Шрифт:
Тогда это будет не дощечка, а Плутонов костыль.
Мама и дядя Вова, возможно, уже дома, сидят на тахте у телевизора, но на экран не
смотрят. Перед ними стоит низенький столик, на столике две маленькие глиняные чашечки на
81
блюдцах, кофейничек и красивая бутылка коньяка. Они тихо о чем-то говорят, смотрят друг на
друга веселыми глазами. Мама «строит глазки», как сама же иногда говорит о других,
проводит длинными белыми пальцами с перламутровыми ногтями по коленке дяди Вовы и
задумчиво опускает глаза. Дядя Вова обнимает маму, что-то шепчет ей на ухо, от чего она, с
чем-то не соглашаясь, посмеивается.
На кухне возится бабушка. У нее все валится из рук. Она сердится, когда Костик пристает
к ней с вопросами. Тогда он подходит к маме, опустив руку с дощечкой к ноге, и говорит, что
ему нужен костыль. Верней, не ему, а Плутону. Глаза у мамы делаются удивленными,
подкрашенные ресницы ее, взметнувшись вверх, замирают на секунду. Мама незаметно
сердится, стыдясь за него, Костика, в присутствии чужого дяди.
Дядя Вова возьмет будущий костыль, осмотрит его со всех сторон и, может быть, попросит
у мамы нож для работы. Но мама выхватит у него из рук дощечку, отдаст Костику и скажет
без особого интереса что-нибудь такое, например, что он – Костик, мальчишка – сам найдет,
что сделать «с этой палкой». И тогда Костик одернет руку, спрячет за спину то, из чего
должен получиться костыль для Плутона и побежит в сад бабы Марии.
А в саду – как в саду.
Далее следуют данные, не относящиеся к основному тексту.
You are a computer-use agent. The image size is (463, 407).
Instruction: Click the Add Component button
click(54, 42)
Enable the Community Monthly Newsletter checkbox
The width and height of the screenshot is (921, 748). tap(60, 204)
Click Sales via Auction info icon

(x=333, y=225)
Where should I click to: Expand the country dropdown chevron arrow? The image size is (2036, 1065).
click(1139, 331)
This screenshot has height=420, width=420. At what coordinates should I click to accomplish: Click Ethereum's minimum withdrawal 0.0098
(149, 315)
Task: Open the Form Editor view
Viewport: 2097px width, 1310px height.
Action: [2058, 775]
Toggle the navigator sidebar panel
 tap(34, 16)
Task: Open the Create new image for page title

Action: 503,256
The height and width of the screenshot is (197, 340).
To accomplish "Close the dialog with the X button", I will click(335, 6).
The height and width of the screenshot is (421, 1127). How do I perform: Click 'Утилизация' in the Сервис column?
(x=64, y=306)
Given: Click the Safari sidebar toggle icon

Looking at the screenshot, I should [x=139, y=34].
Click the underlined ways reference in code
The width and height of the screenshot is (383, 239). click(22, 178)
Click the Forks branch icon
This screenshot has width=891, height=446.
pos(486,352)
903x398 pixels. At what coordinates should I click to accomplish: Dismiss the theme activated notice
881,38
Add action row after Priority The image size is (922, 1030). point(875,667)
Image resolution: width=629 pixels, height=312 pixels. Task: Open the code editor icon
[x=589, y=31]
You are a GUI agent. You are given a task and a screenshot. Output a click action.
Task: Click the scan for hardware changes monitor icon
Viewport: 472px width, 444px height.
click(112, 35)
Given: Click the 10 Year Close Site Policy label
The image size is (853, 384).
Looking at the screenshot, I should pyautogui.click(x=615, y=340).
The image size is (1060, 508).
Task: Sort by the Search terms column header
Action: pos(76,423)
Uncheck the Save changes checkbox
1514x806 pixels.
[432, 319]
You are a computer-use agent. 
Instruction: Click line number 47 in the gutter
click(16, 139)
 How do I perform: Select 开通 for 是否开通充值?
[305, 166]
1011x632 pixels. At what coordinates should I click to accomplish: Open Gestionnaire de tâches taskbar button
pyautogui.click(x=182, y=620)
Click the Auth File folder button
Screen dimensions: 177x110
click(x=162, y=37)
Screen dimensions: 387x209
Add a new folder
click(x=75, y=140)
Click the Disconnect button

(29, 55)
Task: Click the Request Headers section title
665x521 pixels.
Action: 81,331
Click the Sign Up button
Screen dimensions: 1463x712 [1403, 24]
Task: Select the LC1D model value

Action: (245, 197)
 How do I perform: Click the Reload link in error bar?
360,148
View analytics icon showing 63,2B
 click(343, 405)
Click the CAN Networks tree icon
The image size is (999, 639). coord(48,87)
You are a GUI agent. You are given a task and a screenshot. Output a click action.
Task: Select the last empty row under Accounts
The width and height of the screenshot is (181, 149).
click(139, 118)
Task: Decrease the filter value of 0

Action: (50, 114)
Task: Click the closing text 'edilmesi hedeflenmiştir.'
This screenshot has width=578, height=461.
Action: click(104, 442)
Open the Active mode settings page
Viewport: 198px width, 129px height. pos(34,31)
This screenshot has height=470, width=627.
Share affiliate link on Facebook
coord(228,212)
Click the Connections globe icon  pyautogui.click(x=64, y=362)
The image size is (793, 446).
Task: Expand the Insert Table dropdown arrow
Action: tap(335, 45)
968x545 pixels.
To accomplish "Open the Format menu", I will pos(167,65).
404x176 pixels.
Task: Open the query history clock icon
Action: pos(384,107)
Но у Марии сад не такой, как у всех. В нем нет порядка. И поэтому
он привлекает ребят. Он – сама природа, свободная и вольная. Убегающая к озеру полоса
земли с высокими травами и неухоженными деревьями представляется детям дикими
джунглями. А за озером – лес. Старый, серьезный. Он часто бывает хмурым. Особенно, когда
над головой набегают серые тучи и кажется, что вот-вот начнется дождь. От почерневшего
леса и озеро становится темным, вздутым и грозным. В его водах собираются все тени, самые
глубокие, уходящие далеко в чащу, и все блики от молний и вечерних зорь. Оно повторяет
все, что над ним и возле него, удваивая картину. Оно в сговоре с лесом. Это не нравится
Костику. Как было бы хорошо, если бы вода на озере была сама по себе, яркая и прозрачная,
какая она есть на самом деле. Теперь же, когда Костик шел в густой траве, а за ним Наташа –
молча, как и он, – озеро походило на извилистую матовую ленту, туман стелился над ним
тонким слоем, не касаясь застывшей поверхности воды. И вода была светлая. Костик видел,
что она освещалась сверху белым туманом и поэтому радовалась даже этому свету. А лес над
всем стоял темный, как перед сумерками. Туман, выходит, защищал воду озера от хмурого
леса.
Костик подумал, что над человеком тоже, наверное, бывает туман, только редко и никогда
не виден. Поэтому-то и смеяться Костику не всегда хочется. Значит, даже у озера есть
защитник. Не только у Плутона. Вот, например, Наташа и Борька – защитники. И если бы
Борька не уехал в свое село, то обязательно сделал бы для Плутона деревянную шинку.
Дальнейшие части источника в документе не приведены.